Fragmento de lectura

>>

# Problema con red local ... [cerrado, tancat, closed ...]

## Luciernaga

Recientemente adquirí un equipo nuevo Tyan S8212 que incorpora 3 gigabit (1 Intel 82574L y 2 Intel 82575EB) instalo la Gentoo y el CD de arranque (minimal) me reconoce los tres chips de red sin problemas. Una vez reiniciada la máquina con Gentoo instalada solo me reconoce la primera y, por supuesto tengo conexión con WAN, pero los otros dos chips de red no, he intentado cargar el módulo 8139too primero y luego lo he cambiado por el sky2 sin conseguir que me reconozca las dos interfaces Intel 82575EB ... ¿qué modulo debo cargar, o qué combinación/configuración puedo hacer?

La respuesta del sistema me dice que no he cargado el módulo o que el núcleo no está bien configurado, lo he compilado por activa y por pasiva y no he visto ningún fallo. Windows trabaja correctamente. No he instalado ninguna otra distro Linux todavía.

Gracias por la respuesta.

 :Smile: 

----------

## agdg

¿Has iniciado los intarfaces de red?

Como dices que te funciona una de ellas, doy por ello que has hecho rc-update add net.eth0 default. Sin embargo si quieres que el resto funcione, igualmente debes de iniciar las interfaces eth1 y eth2:

cd /etc/init.d && ln -s net.lo net.eth1 && rc-update add net.eth1 default && ln -s net.lo net.eth2 && rc-update add net.eth2 default

----------

## pelelademadera

con ifconfig podes ver si las interfaces estan detectadas. si las detecta, tenes que hacer lo que te dijeron arriba

----------

## Luciernaga

Bueno, creo tenerlo resuelto, lo que hace una consulta con la almohada ... ayer por más que miré no me dí cuenta de ello ... en fin ...

Ahora el ifconfig -a ya me detecta correctamente las tres interfaces ...

Resulta que no estaba activado en el núcleo el chip Intel 82575 por omisión, todo ha sido activar la casilla correspondiente, compilar de nuevo y reiniciar la máquina y .... et VOILÁ

Gracias por vuestro interés en responder ...  :Wink: 

----------

<<

Sección de datos
>>

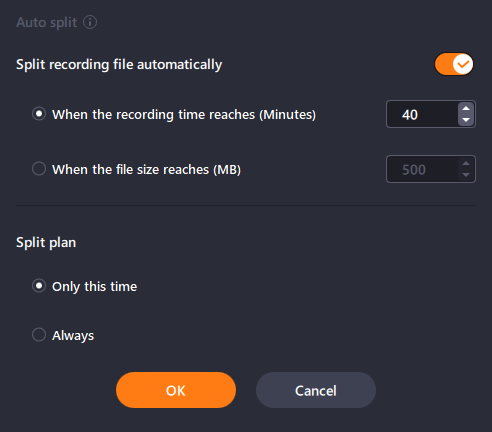Click the Auto split info icon
The width and height of the screenshot is (492, 432).
click(90, 22)
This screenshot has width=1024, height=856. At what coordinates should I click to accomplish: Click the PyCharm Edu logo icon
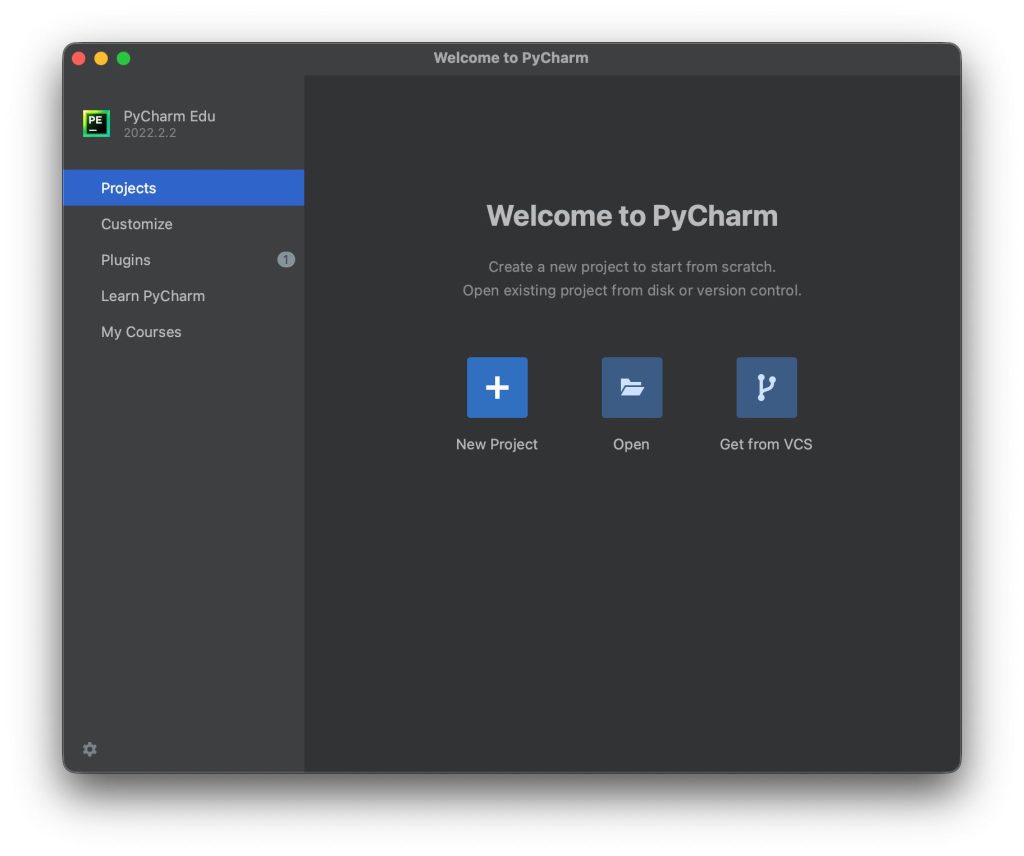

<<

Enunciado de la tarea
Conteste brevemente estas preguntas sobre el hilo del foro acerca de la red local:
1. ¿Qué módulo intentó cargar primero el autor de la consulta?
2. ¿Qué orden supone agdg que ya se ejecutó, dado que una interfaz funciona?
3. Según el último mensaje del autor, ¿qué no estaba activado en el núcleo?
El listado no interviene en este ejercicio.

Respuesta del ejercicio
1. El módulo 8139too.
2. rc-update add net.eth0 default
3. El chip Intel 82575, que no estaba activado por omisión.